Smaller Cities Face Intense Heatwaves Due to Infrastructure Gaps


People walk across a road in the southeastern city of Daegu on Aug. 3, 2023, over which the air shimmers as a heat wave continues to grip South Korea. (Yonhap)

People walk across a road in the southeastern city of Daegu on Aug. 3, 2023, over which the air shimmers as a heat wave continues to grip South Korea. (Yonhap)

SEOUL, Aug. 17 (Korea Bizwire)Smaller cities are undergoing more intense heatwaves compared to their larger counterparts due to inadequate infrastructure to mitigate rising temperatures, the weather agency said Wednesday.

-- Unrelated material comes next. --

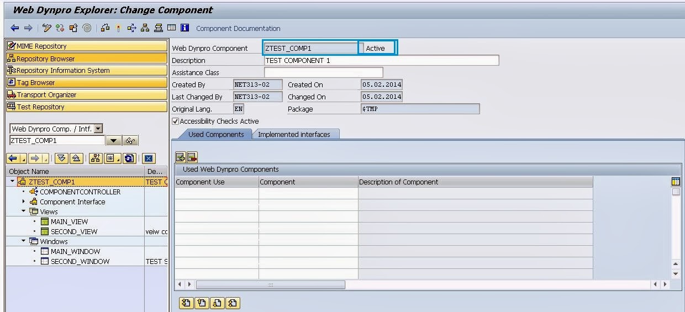Screen dimensions: 685x312
Task: Click the Display object glasses icon
Action: pos(131,141)
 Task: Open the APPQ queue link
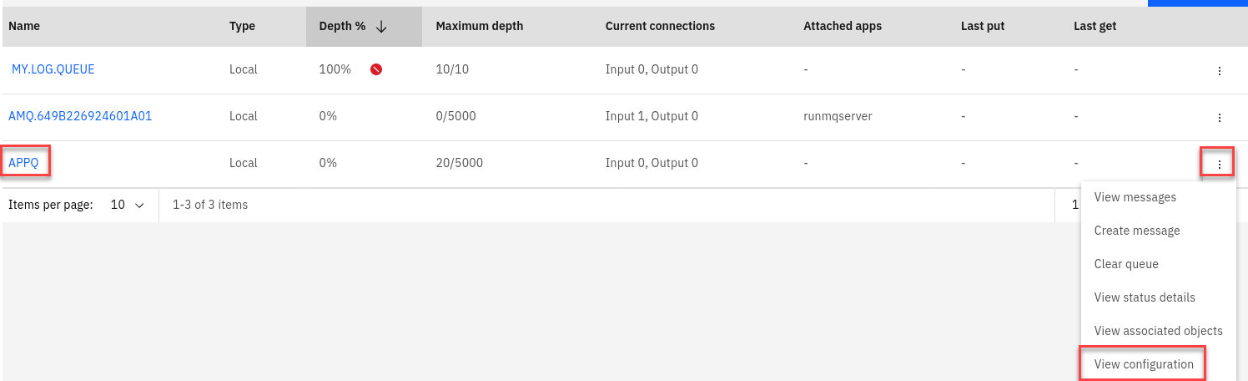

According to a study by the Korea Meteorological Administration (KMA), a total of 16 cities underwent temperature escalation over a 10-year span from 1973 to 2020.

The group included eight major cities with populations exceeding 1 million and smaller counterparts with populations surpassing 300,000. The average temperature increase amounted to 0.37 degrees Celsius.

The temperature surge attributed to urbanization varied between 0.09 and 0.18 degrees, contributing to an overall temperature upswing ranging from 24 to 49 percent.

Larger cities underwent an increase in temperature of 0.36 degrees every decade, slightly less pronounced than the increment experienced in smaller cities (0.38 degrees).

Temperature hikes resulting from urbanization ranged from 0.08 to 0.17 degrees within the larger cities (constituting 22 to 47 percent of the total temperature increase).

Conversely, smaller cities witnessed an elevation in temperature ranging from 0.11 to 0.19 degrees (making up 29 to 50 percent of the overall increase).

Over a span of 10 years, the count of days featuring temperatures exceeding 33 degrees Celsius during the hottest period of the day increased by 1.6 days for larger cities and 1.8 days for smaller cities.

“Unlike larger cities that curtailed their expansion since the 1990s, smaller cities sustained their growth until recently, possibly contributing to the temperature surge,” the KMA said.